A presença indígena em Ubatuba foi comprovada pela
arqueóloga Sandra N. Amenomori, do Museu de Arqueologia e Etnologia da USP no
seu trabalho "Os Processos de Ocupação dos Grupos Pescadores-Coletores
Pré-Históricos nas Ilhas do Litoral Norte de São Paulo". Em pesquisa de
campo, realizada em 2002, encontrou fragmentos de cerâmica corrugada e ungulada
por ela identificada como pertencente à tradição tupi-guarani, nas praias:
Prainha, ou do Engenho, de Dentro, das Palmas e do Leste, o que demonstra a necessidade de estudos histórico-arqueológicos mais
profundos sobre a presença humana no período pré-colonial[2]
Os primórdios de Ubatuba remontam-se
a 2000 anos atrás, período de maior mobilização das migrações humanas de grupos
de caçadores advindos da América do Norte. Estes teriam penetrado por algumas rotas
no território brasileiro, atingindo sítios arqueológicos hoje reconhecidos
como: “Toca da Esperança” no noroeste do Estado da Bahia, sitio “Alice Böer” no
interior de São Paulo até o litoral no Estado de Rio de Janeiro, na bacia de
Itaboraí. Pesquisas arqueológicas localizam as primeiras formas de vida das
comunidades indígenas no período denominado Pleistoceno Médio (Beltrão et al.,
1972, 1987 e 1988). Após alcançar o Holoceno, grupos de pescadores e coletores
aparecem na costa onde deixaram vestígios nos chamados “sambaquis”.
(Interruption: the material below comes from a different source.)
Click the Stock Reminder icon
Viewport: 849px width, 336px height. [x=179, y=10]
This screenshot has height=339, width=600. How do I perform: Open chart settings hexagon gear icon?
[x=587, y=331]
A expansão européia após o
“descobrimento”, entre o século XV e XVI, encontrou em terras brasileiras um
predomínio na faixa atlântica da cultura Tupi, cuja identidade social era dada
pela língua adotada pela maioria das populações nativas de então. Pesquisas
lingüísticas datam de 5.000 anos de idade, palavras ou vocábulos desta raiz
comum. A expansão Tupinambá em direção à costa chegou à região de Rio de
Janeiro proveniente de Rondônia e Amapá. Segundo a professora Maria Beltrão, um
dos motivos deste deslocamento está relacionado com as mudanças climáticas,
isto é, a busca de um lugar propício para a sobrevivência seria o que
impulsionou essas viagens e a posterior instalação estratégica das tribos em
aldeias, acampamentos e peabirus
[3] (Neme e Beltrão, 1993:134).
A aldeia central Tupinambá situada na
orla marítima e nos morros permitia, a essas comunidades ,uma visão privilegiada em relação ao horizonte, dado importante
para entrever a preocupação defensiva desses grupos para com seu habitat, no
qual exerciam diferentes funções como a caça, a pesca, o plantio, a coleta, as
guerras e as viagens.
Cronistas descrevem aldeias Tupinambá
em forma circular, protegidas por cercas. As casas eram retangulares e de
proporções consideráveis em torno de um pátio central quadrangular, nesse lugar
os Tupinambá vivam religiosamente
congregados. Cabe aqui salientar que para esta tribo não havia distinção entre
o social e o religioso como costumam apontar certos antropólogos na apreensão
que fazem do espaço cultural hoje em dia. Para os Tupinambá toda atividade era mítica
e sagrada.Talvez a tendência de classificar se deva à banalização que hoje se
faz deste tipo de apreensão do mundo tão
distante da vida mais contemporânea o que não resta méritos à cosmo-visão Tupinambá inserida
no contexto da criação em estado mais puro.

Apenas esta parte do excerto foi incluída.